On the downfore question, Button explained: "Paddy (Lowe) was correct when he was talking about running more downforce than previous years. The quicker cars are doing the same sort of speed they were in previous years but they've got DRS and KERS, so we must have more downforce than previous years. It's just that we have more drag than the others, that's the only issue.

"I don't really know if we have more downforce than the other cars in front. I think that the Red Bull has a new rear wing here, which is a different DRS system, which is giving them more straightline speed. I think the Ferrari has got another engine mode, which they are using for qualifying, the Ferrari has got a very good DRS and so has the Mercedes, so I think in qualifying mode they are very quick.

"In the race it all comes back to us. You don't use DRS (for the whole lap), you don't use the engine modes that some people use in qualifying and so we will have a much better car in the race compared to our competitors. I don't think we'll have more downforce but we'll be much more competitive in the race compared to the other top teams. If it's wet we'll make the best of it."
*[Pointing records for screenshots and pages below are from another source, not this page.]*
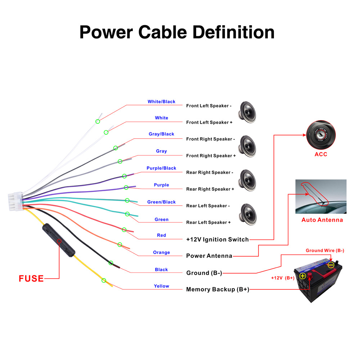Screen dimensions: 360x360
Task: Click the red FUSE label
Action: click(x=31, y=278)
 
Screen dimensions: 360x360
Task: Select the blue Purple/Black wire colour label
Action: click(x=161, y=168)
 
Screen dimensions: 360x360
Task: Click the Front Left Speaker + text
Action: click(x=209, y=122)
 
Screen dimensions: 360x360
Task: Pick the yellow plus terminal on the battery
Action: click(x=303, y=276)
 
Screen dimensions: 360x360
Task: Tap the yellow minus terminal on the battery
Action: click(x=331, y=265)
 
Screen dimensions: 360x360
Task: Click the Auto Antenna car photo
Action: click(x=321, y=197)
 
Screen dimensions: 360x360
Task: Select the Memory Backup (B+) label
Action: click(x=217, y=289)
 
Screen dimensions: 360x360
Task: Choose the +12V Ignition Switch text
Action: click(x=217, y=239)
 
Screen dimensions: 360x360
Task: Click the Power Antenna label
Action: click(x=209, y=256)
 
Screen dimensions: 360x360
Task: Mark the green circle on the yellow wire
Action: click(x=104, y=280)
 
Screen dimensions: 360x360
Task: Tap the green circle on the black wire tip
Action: click(x=111, y=263)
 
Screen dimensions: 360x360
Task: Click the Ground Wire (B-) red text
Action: click(x=325, y=251)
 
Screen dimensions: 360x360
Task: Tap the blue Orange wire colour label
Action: click(x=161, y=252)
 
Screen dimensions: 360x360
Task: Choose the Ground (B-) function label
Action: click(x=204, y=273)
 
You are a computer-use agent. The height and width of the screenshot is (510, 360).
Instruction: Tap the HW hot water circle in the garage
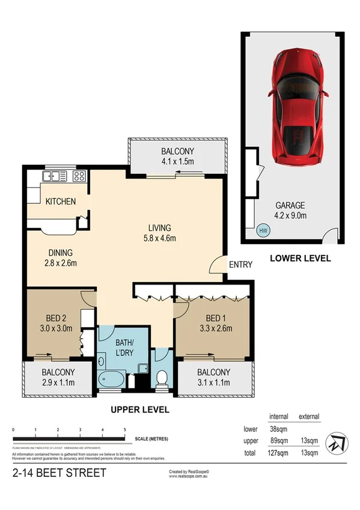pos(263,230)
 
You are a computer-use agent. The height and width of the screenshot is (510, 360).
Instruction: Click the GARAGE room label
pos(290,204)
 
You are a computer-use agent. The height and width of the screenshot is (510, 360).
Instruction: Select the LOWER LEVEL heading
pos(300,259)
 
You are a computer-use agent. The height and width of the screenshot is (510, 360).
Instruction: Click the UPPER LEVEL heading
pos(139,410)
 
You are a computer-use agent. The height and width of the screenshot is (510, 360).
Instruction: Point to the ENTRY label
pos(240,265)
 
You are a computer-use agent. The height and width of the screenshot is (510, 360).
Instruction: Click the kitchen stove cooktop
pos(79,176)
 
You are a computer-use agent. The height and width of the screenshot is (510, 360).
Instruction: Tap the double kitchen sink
pos(55,176)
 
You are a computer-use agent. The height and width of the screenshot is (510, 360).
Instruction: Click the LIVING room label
pos(160,228)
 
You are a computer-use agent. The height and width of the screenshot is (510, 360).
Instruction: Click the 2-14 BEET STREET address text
pos(59,473)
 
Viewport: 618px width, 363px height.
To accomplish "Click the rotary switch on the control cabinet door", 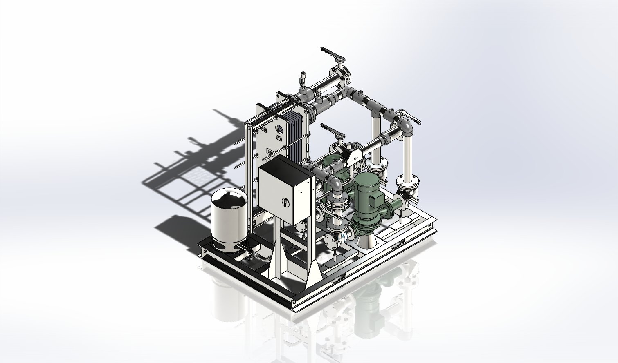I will pyautogui.click(x=285, y=202).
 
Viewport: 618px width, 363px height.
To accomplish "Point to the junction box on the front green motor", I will pyautogui.click(x=375, y=200).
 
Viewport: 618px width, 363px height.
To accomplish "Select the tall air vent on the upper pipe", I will pyautogui.click(x=303, y=80).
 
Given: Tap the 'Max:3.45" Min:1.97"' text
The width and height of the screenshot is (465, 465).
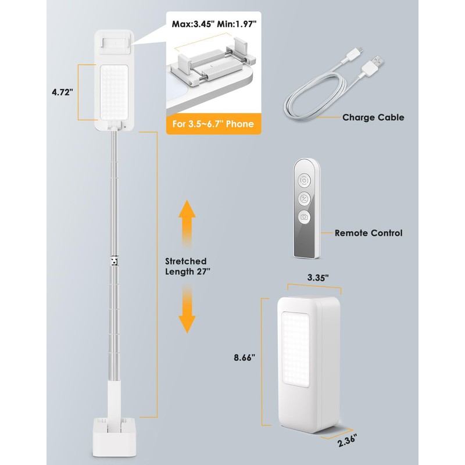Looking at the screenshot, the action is coord(213,25).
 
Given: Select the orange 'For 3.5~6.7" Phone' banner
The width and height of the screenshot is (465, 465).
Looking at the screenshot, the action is coord(213,124).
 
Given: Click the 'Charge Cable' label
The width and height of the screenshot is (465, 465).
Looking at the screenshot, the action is coord(373,117).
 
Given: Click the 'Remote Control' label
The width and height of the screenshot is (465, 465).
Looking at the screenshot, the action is coord(369,233).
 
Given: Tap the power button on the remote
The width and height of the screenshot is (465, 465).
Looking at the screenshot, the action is coord(303,181).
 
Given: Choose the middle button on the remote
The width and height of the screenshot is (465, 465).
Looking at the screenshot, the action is coord(303,199).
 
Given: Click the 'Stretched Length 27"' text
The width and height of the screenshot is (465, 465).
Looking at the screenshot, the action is coord(185,266).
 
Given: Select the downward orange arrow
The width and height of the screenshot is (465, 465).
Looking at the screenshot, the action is coord(187,311).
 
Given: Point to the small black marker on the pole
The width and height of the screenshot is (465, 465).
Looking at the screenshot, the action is coord(115,260).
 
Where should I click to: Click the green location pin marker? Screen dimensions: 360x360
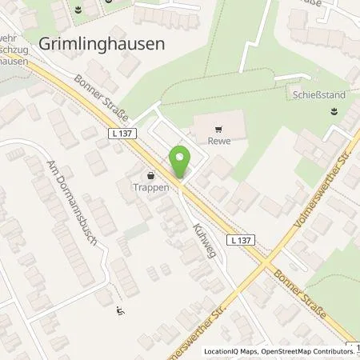181,162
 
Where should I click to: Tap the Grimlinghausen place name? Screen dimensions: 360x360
102,44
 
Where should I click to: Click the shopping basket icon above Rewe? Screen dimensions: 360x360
218,126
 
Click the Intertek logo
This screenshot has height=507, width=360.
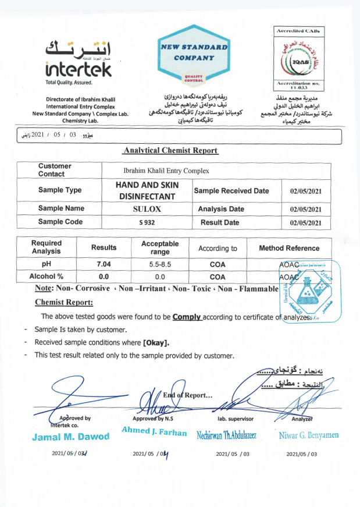click(x=78, y=61)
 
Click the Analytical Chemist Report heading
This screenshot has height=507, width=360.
click(x=170, y=150)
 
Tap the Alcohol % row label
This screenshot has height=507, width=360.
click(x=47, y=277)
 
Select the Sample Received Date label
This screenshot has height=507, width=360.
click(x=231, y=190)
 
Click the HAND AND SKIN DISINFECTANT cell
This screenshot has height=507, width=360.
click(x=148, y=190)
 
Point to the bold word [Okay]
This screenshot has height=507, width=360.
click(x=156, y=342)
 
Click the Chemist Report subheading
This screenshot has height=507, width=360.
click(x=64, y=302)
As to why McLaren didn't have a lower drag rear wing in Canada, Whitmarsh said: "We thought we had it right for these conditions. Until you get here and find out how much grip the tyres have, sometimes you get it wrong. I believe we could and should have had a lower drag wing here but the engineers took some decisions and decided where to prioritise the effort. That decision was made months ago because you don't dream up a rear wing in a week."